I bought a copy of Tutu’s book to see the Revenge and Forgiveness Cycles for myself which was especially helpful to me in realizing how the black residents of South Africa and Birmingham choose not revenge but forgiveness. This copy of the cycles is from their book.
Personally, although I have experienced the need for forgiveness and forgiving, I have never experienced the cruelty of racial injustices and of course do not know how I would react if it occurred to me, but I believe I would rely on the lesson indelibly imprinted on my mind and heart by Guepet’s Forgiving and Remembering sermon after we returned from touring The 16th Street Baptist Church, and struggling to try to understand how Birmingham Alabama blacks unpretentiously, quietly, wholeheartedly and unquestionably displayed forgiveness to us and many other tourists. She broke down Tutu’s forgiveness path into four steps—Telling the Story; Naming the Hurt; Granting Forgiveness; and Renewing or Releasing the Relationship.The crowning touch for me came when Guepet reiterated the third step in Tutu’s Forgiveness Cycle in which I was able to get in touch with recognizing my own as well as others Shared Humanity.
No one, not me or you or anyone else, even Jesus Christ had or has a corner on forgiveness. It’s a gift provided within and hopefully among us before we were even born. We may choose to use this God gift for our own as well as others well being, health and welfare. It’s a gift which Jesus and His followers then, as well as today continue to share.
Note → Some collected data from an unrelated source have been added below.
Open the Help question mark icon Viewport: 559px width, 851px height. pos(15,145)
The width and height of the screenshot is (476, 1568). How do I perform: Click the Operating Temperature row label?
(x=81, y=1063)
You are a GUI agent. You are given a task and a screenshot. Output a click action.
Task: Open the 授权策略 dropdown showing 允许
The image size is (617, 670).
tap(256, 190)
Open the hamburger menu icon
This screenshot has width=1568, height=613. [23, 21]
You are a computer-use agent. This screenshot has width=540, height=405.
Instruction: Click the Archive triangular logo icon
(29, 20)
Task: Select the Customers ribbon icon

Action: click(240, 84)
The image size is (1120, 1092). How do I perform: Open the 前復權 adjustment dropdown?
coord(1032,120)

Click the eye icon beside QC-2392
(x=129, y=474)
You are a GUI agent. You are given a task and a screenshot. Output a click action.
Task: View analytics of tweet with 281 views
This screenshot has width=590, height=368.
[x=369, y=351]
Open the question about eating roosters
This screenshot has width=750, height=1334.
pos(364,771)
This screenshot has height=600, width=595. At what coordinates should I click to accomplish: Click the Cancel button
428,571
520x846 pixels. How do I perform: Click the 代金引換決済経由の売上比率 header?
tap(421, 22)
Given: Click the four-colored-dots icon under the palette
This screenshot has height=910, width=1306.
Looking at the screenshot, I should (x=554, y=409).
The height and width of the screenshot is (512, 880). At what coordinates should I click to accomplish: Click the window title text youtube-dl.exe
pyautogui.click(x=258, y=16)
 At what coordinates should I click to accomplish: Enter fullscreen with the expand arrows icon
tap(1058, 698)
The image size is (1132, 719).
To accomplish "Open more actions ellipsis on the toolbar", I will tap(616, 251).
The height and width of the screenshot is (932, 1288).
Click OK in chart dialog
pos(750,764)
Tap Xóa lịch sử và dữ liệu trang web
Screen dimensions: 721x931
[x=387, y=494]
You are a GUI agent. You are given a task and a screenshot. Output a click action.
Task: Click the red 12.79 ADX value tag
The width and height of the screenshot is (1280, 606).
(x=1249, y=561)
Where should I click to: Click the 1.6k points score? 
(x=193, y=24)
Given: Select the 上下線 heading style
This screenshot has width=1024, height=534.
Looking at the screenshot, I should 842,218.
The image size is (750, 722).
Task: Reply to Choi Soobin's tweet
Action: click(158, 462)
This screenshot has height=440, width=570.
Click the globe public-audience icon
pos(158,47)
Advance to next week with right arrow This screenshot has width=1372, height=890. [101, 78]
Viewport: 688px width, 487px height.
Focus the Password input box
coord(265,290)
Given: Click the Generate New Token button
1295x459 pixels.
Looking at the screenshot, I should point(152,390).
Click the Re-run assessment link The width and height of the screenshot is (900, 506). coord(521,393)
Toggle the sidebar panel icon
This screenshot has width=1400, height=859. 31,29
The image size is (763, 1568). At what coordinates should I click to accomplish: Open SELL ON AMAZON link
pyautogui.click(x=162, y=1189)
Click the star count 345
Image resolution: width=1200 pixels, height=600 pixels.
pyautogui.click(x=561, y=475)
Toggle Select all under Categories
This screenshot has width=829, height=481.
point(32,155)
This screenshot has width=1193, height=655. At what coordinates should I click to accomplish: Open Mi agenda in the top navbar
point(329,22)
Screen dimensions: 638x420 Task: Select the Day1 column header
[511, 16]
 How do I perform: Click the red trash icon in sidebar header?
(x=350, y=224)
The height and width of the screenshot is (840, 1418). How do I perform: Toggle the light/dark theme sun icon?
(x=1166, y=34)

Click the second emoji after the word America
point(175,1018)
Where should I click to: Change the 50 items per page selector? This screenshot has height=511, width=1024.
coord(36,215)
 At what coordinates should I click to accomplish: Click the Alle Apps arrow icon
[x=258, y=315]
In Church we seek in every way to practice forgiveness in His holy name. Thanks be to my black brothers and sisters as well as Monica Guepet, who helped me understand, accept and practice forgiveness with myself, one another, others and even strangers in the holy name of Jesus Christ. This is good news. Thanks be to God. Amen!
Since that time I have thought, prayed and decided to take Desmond Tutu and and his daughter, Mpho 30 Day Forgiveness Challenge. I’d like to become as good as I can at forgiving. In completing the first day’s assignment, I was encouraged to invite several friends to take the 30 Day Forgiveness Challenge, so that we might talk and help one another by sharing our forgiveness experiences and learning. I’m therefore forwarding the www.forgivenesschallenge.com site in case you wish to try. Please do not feel obligated; however, I hope you’ll at least venture a look at it. By spending 15 minutes a day on it, we’ll be able to share our experiences and learning when we can get together.